Il y a dans l’exposition trois œuvres liées qui font allusion à l’air et à l’acte de respirer en tant que politique incarnée. Glass Breath (2014) est faite de fioles de verre formées par l’expiration de la respiration de l’artiste. Drawing Breath/Infinity Series (2017–2019) présente l’inscription précise de lignes tracées sur papier par l’acte de respirer. Chaque œuvre rend visible l’invisible (la respiration). Le dessin Tumour Timeline (2011–2018) complexifie et fait intervenir deux éléments : l’air dans les fioles de verre de Glass Breath, passé dans les poumons de l’artiste, et le poumon qui a une tumeur. On pourrait dire, à l’instar de Sloterdijk, que l’air qui a formé les fioles a également perdu son innocence. C’est le travail d’analyse scientifique de l’artiste tourné vers l’intérieur, la conservation du corps dans le temps et la maladie, une démarche pour rendre l’intérieur visible à travers l’acte de dessiner. Dans cette pièce, le dessin devient une manière de rendre le corps réversible, une mise à nu du fardeau physique dans un contexte nucléaire accablant. Traduit par Frédéric Dupuy
1 Mary Kavanagh, Daughters of Uranium, du 2 mars au 28 avril 2019 à la Southern Alberta Art Gallery, à Lethbridge, et du 27 septembre 2019 au 26 janvier 2020 à la Founders’ Gallery, The Military Museums, University of Calgary, à Calgary. Trinity 3, du 13 février au 10 mai 2020, à la Kitchener-Waterloo Art Gallery, à Kitchener.
2 John O’Brian, « Introduction: Through a Radioactive Lens », dans Camera Atomica, John O’Brian (dir.), Londres, Black Dog Publishing, 2015, p. 11.
3 Berlyn Brixner (1911–2009), Mary Kavanagh et moi-même sommes membres de l’Atomic Photographers Guild, un groupe international de photographes qui se consacrent à traduire en images la thématique atomique.

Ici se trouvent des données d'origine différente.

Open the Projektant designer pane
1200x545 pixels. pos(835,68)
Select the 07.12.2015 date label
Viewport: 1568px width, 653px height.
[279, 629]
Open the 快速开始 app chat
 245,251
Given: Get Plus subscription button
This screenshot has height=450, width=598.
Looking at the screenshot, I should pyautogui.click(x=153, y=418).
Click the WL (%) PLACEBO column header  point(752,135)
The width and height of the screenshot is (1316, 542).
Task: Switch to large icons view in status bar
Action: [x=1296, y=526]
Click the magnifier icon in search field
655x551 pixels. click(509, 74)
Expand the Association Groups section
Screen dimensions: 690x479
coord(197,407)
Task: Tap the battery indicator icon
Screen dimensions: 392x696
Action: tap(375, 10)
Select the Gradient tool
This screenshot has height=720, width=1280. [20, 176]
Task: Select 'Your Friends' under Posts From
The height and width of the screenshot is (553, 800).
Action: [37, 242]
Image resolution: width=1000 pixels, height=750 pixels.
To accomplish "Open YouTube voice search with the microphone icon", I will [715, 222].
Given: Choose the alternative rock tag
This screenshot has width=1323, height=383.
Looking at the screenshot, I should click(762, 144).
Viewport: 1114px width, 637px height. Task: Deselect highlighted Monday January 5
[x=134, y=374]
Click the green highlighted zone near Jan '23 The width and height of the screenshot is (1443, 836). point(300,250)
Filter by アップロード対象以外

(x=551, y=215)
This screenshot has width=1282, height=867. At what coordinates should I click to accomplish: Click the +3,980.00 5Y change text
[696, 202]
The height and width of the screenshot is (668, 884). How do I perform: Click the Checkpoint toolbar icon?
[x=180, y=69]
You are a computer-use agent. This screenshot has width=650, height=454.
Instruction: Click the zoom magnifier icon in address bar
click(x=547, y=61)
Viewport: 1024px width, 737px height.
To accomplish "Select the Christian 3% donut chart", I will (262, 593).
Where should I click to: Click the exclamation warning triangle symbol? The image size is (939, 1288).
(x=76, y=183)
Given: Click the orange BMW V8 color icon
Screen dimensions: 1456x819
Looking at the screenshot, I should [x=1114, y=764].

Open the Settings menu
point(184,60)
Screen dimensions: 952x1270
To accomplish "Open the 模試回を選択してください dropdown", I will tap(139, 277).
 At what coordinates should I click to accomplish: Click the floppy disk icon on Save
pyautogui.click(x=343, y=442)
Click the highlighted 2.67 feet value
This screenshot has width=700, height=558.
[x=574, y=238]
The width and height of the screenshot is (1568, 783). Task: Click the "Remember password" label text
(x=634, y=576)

4 Allan Sekula, « The Body and the Archive », October, vol. 39 (hiver 1986), p. 10.
5 Paul Virilio, Bunker archéologie, Paris, Centre Georges Pompidou, Centre de création industrielle, 1975.
6 Susan Schuppli, « Radical Contact Prints », Camera Atomica, p. 279 et 281.
7 Peter Sloterdijk, Terror from the Air, Los Angeles, 2009, p. 109.
Les champs de recherche de Mary Kavanagh incluent les politiques environnementales, la technologie de guerre et l’histoire des sciences. Professeure au département d’art de l’Université de Lethbridge, en Alberta, elle a documenté, par ses images, des sites militaires, nucléaires et industriels au Canada, mais également au Japon et dans différents régions des États-Unis (Utah, Alaska, Nevada…). Depuis 20 ans, ses projets ont été l’objet d’expositions individuelles et d’expositions thématiques. Mary Kavanagh est notamment membre de la Atomic Photographers Guild, un collectif international voué depuis 1987 à témoigner de notre ère nucléaire. http://people.uleth.ca/~mary.kavanagh/
Blake Fitzpatrick est un photographe, commissaire et écrivain torontois. Dans ses recherches, il s’intéresse à la représentation photographique de l’ère nucléaire, aux réponses visuelles face au militarisme contemporain et à l’histoire de l’après-guerre froide, au souvenir et à la dispersion du mur de Berlin. Il a présenté son travail lors d’expositions individuelles et collectives au Canada, aux États- Unis et en Europe. Dans son travail de commissaire, il étudie l’œuvre d’artistes contemporains qui traitent de la guerre et des conflits sociaux. Il a écrit dans de nombreuses revues et anthologies. Fitzpatrick est professeur et directeur de la School of Image Arts à la Ryerson University.